Back translation

Hello,
I am retraining relative transformer ab-ru model with back translation, but the BLEU score is still lower after 90k training steps.

Parallel corpus (sentences 100k + words 100k) gave me on a test data 20 BLEU score for ab-ru model.
I augmented the back translation of 640k sentences and the BLEU score is not climbing above 19 BLEU score after 90k training steps.

From another post, I found out that setting beam_width: 1 should help.

Is there anything else I should be aware of that would improve performance?

Thank you,
Nart.

You may want to have a look at this paper: https://arxiv.org/abs/1808.09381
(Notions of random sampling for instance.)

1 Like

Thank you for the link!
Going through this article in section 5.3 Low resource vs. high resource setup, it seems that in my case, beam search(=5) is more effective than sampling.
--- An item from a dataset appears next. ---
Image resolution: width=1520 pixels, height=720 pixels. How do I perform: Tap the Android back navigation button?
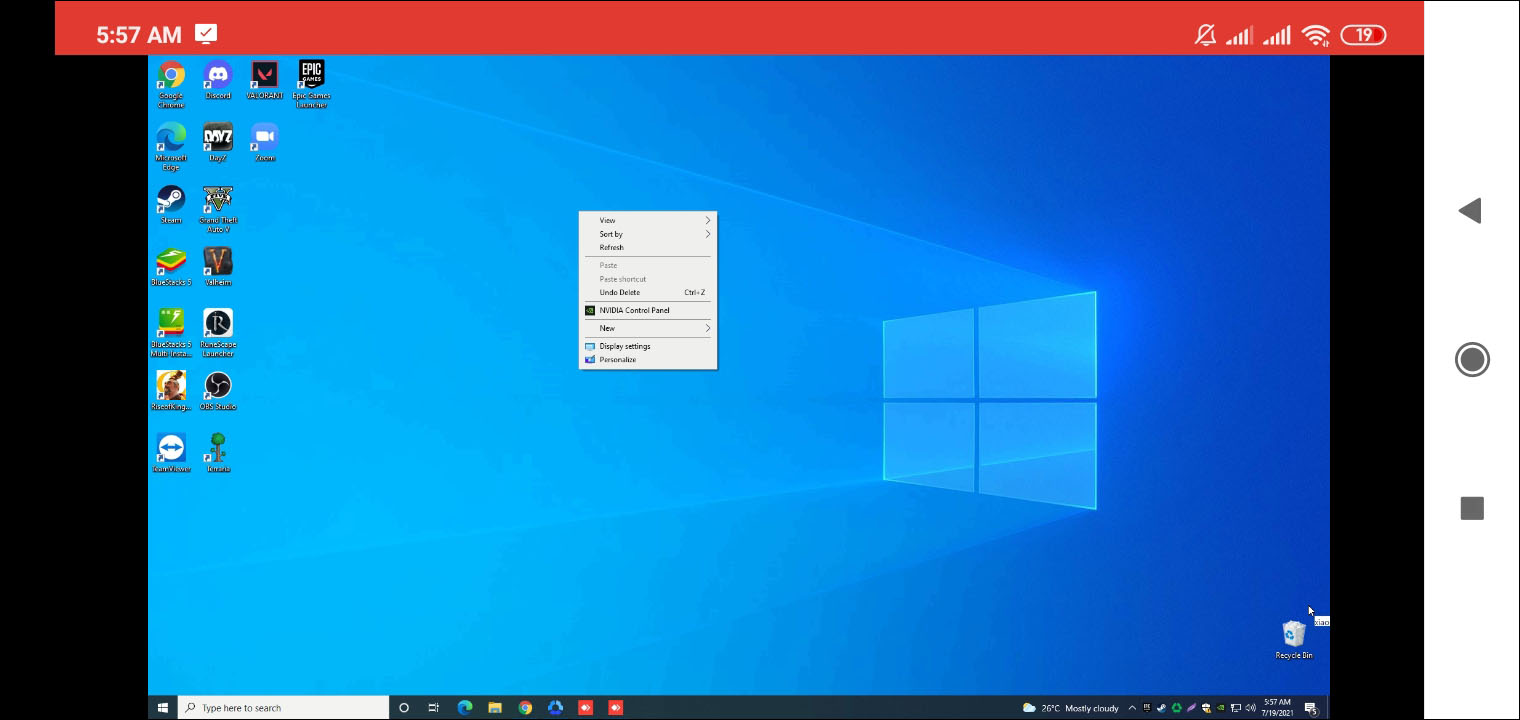click(x=1470, y=211)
Greedy search was not included in that setting for some reason.

Eventually sampling will be needed moving forward, so my question is how to achieve the unrestricted sampling from the model distribution, and how to use that in OpenNMT?

OpenNMT-tf: https://github.com/OpenNMT/OpenNMT-tf/blob/master/docs/inference.md#random-sampling

OpenNMT-py: https://opennmt.net/OpenNMT-py/options/translate.html#Random%20Sampling

Great!
These parameters are used during training, isn’t that the case? so when I do inference later on, I would use different beam width, remove sampling and noise, right?
To achieve similar results to the paper, should these parameters be configured like this:

  1. Random sampling:

params:
beam_width: 1
sampling_topk: 0
sampling_temperature: 1

  1. Sampling(Top 10):

params:
beam_width: 1
sampling_topk: 10
sampling_temperature: 1

  1. Beam+noise:

params:
beam_width: 5
decoding_subword_token: ▁ # for sentencepiece
decoding_noise:
- dropout: 0.1
- replacement: [0.1, ⦅unk⦆]
- permutation: 3

Random sampling is happening at inference when producing your backtranslations.
Basically it means that instead of greedy or beam search, tokens will be sampled randomly from the output distribution at each decoding step.
It’s some putting some (additional) noise in your dataset if you prefer.

When it comes to adding noise to Back Translation, I would like to remind you, colleagues, of this paper, offering a simple approach, Tagged Back-Translation.